A patchily readable yarn set in a lightly-fictionalised pre-Millennial Russia, where intrepid undercover CIA agent Jason Monk must nobble the election campaign of a hugely-popular nationalist politician with a secret “Black Manifesto” fusing all the best bits from Stalin, Hitler and Ivan the Terrible.
It’s with a weary sigh the reader opens this book, only to be greeted by a FOUR-PAGE dramatis personae listing enough similar-sounding names and job titles to make Gabriel Garcia Marquez grow pale. But the book’s not bad: again, Forsyth has done his research, though by god he wants you to know it. Time and again the narrative grinds to a halt to allow Fred to regale us with microscopically detailed accounts of post-Soviet socio-political life – not uninteresting, in and of themselves, but plonked in the middle of a supposed thriller they make for a very staccato reading experience. Even at the end, with momentum building, FF stops the plot dead in its tracks to deliver a lecture on the multifarious security garrisons in and around Moscow. (You get the feeling that if any of his cast ever sat down to write a letter, Fred would insert a two-page history of the fountain pen.)

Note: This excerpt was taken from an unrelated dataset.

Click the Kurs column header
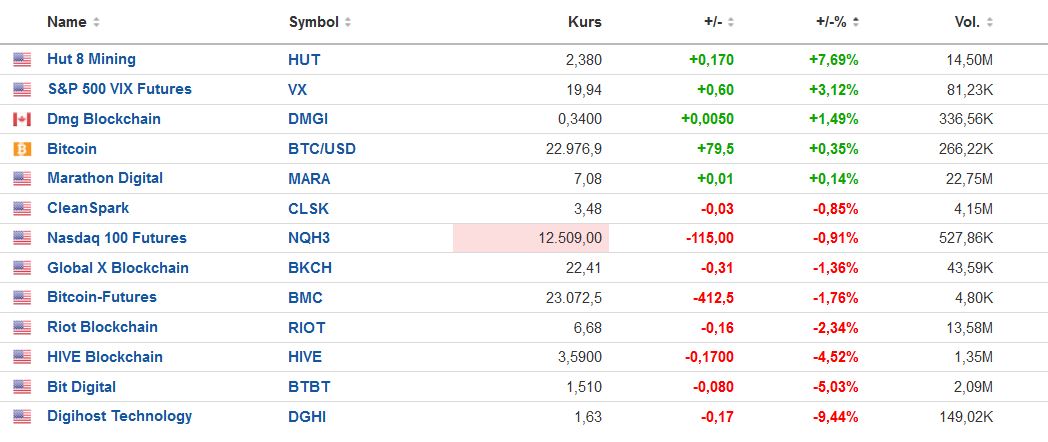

As with his other novels, Forsyth includes real-worldnames amongst his fictional characters (De Gaulle in “Day of the “Jackal”, Kim Philby in “The Fourth Protocol”, CIA turncoat Aldrich Ames here), a tactic I find more distracting than clever; others will disagree. The character of secret service chief Sir Nigel Irvine, previously seen in Forsyth’s “Fourth Protocol” – and played in John Mackenzie’s 1987 film version by Ian Richardson – also reappears here, as does Fred’s bullishly pro-US bias. (The KGB had “thugs”; the CIA has “agents”.) “Icon” paints an extraordinarily bleak picture of the Russian political scene circa 1999, two years in the future at time of publication; eighteen years on, one wonders if the situation has changed for better or worse.
NB: A TV-movie version was aired in 2005, with Patrick Swayze as Monk; I shan’t be tracking it down.